*Data shown*
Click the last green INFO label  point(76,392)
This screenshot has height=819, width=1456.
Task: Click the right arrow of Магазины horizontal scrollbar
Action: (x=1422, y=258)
* * *
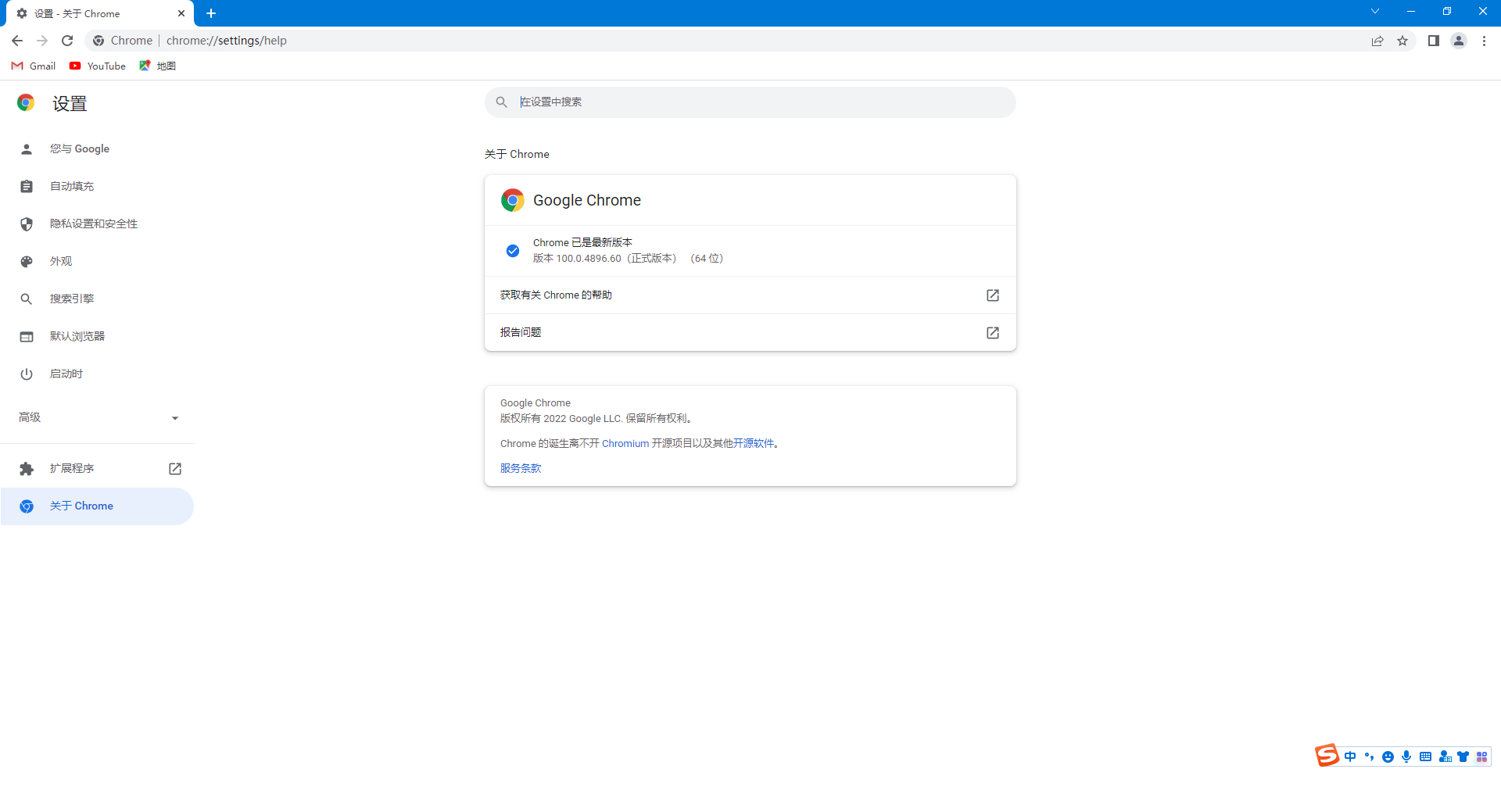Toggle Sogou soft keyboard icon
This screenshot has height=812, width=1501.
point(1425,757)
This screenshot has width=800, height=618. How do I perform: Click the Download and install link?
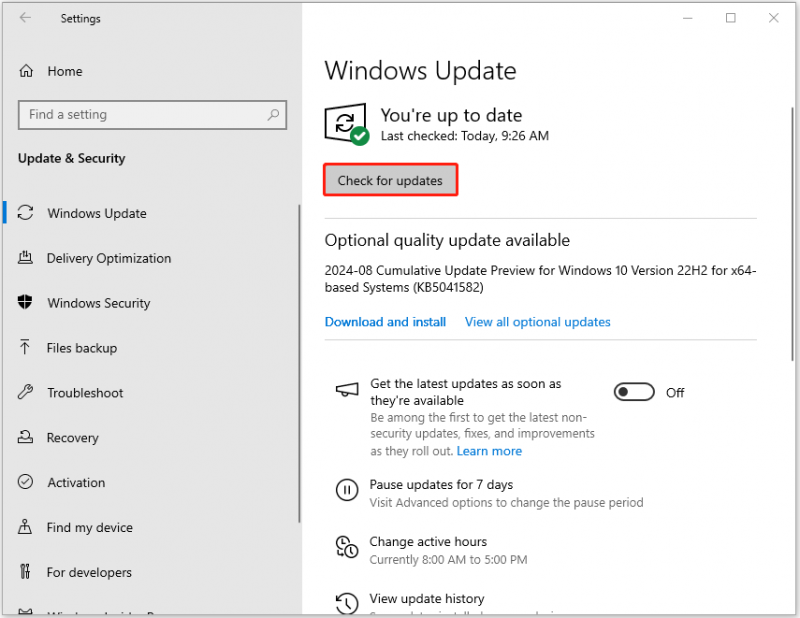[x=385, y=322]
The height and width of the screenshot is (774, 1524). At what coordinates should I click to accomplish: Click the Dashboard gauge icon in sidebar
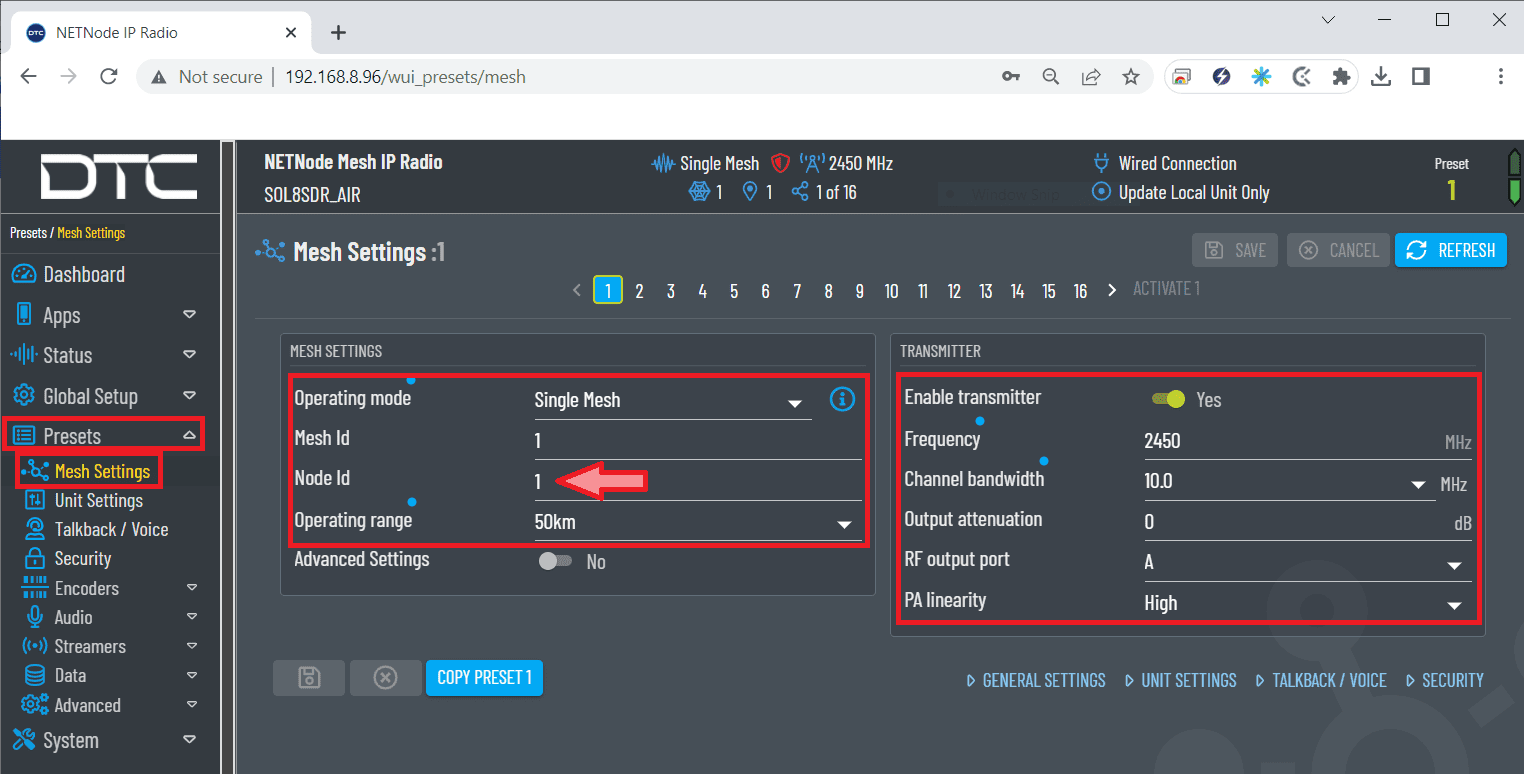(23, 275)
--
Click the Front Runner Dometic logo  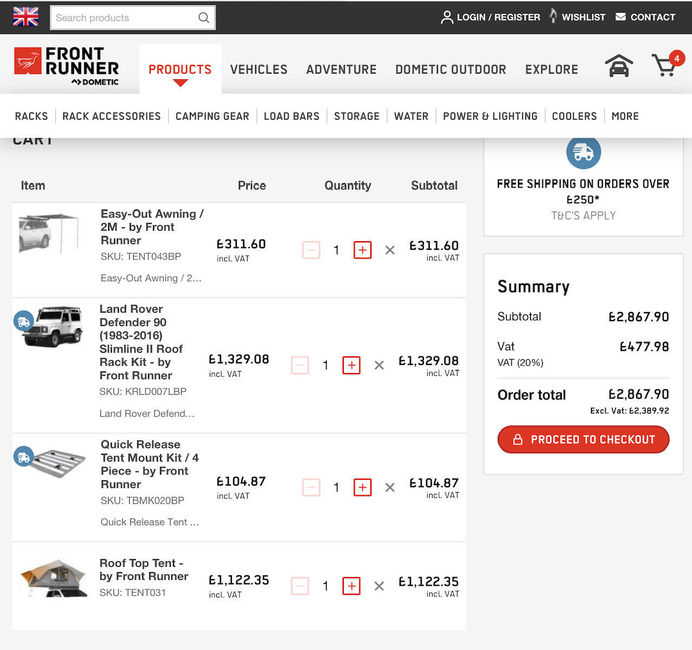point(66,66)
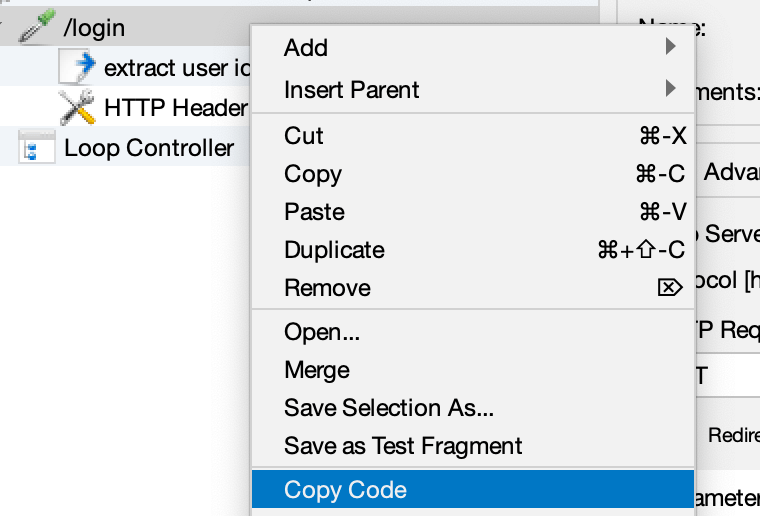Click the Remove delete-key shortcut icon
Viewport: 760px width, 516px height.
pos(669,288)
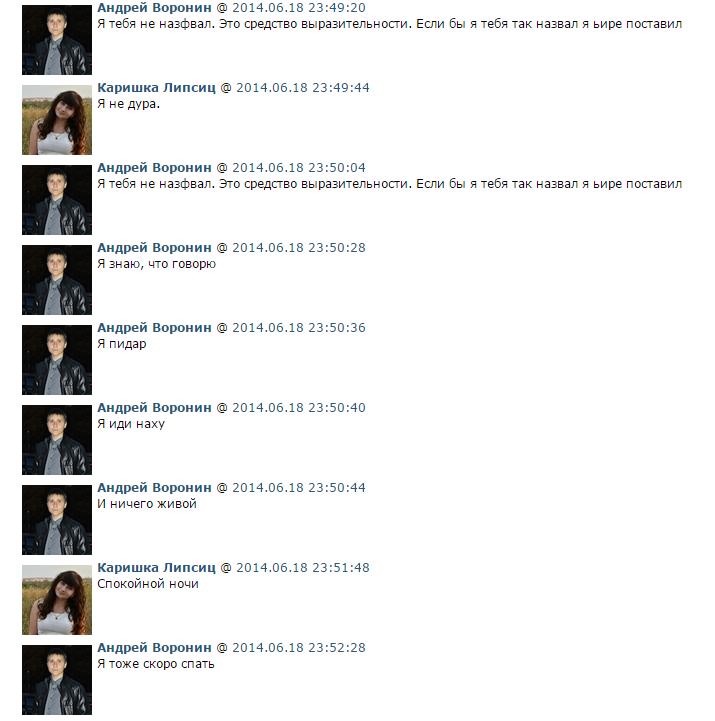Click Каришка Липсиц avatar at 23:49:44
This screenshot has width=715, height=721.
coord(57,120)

*Task objective*
List every line from the rows above that contains the word "This", copying each line in full. Case counts.

*Exercise solution*
This screenshot has height=819, width=1456.
This screenshot has height=812, width=1501.
This screenshot has width=800, height=618. How do I perform: Click the Download and install link?
This screenshot has width=715, height=721.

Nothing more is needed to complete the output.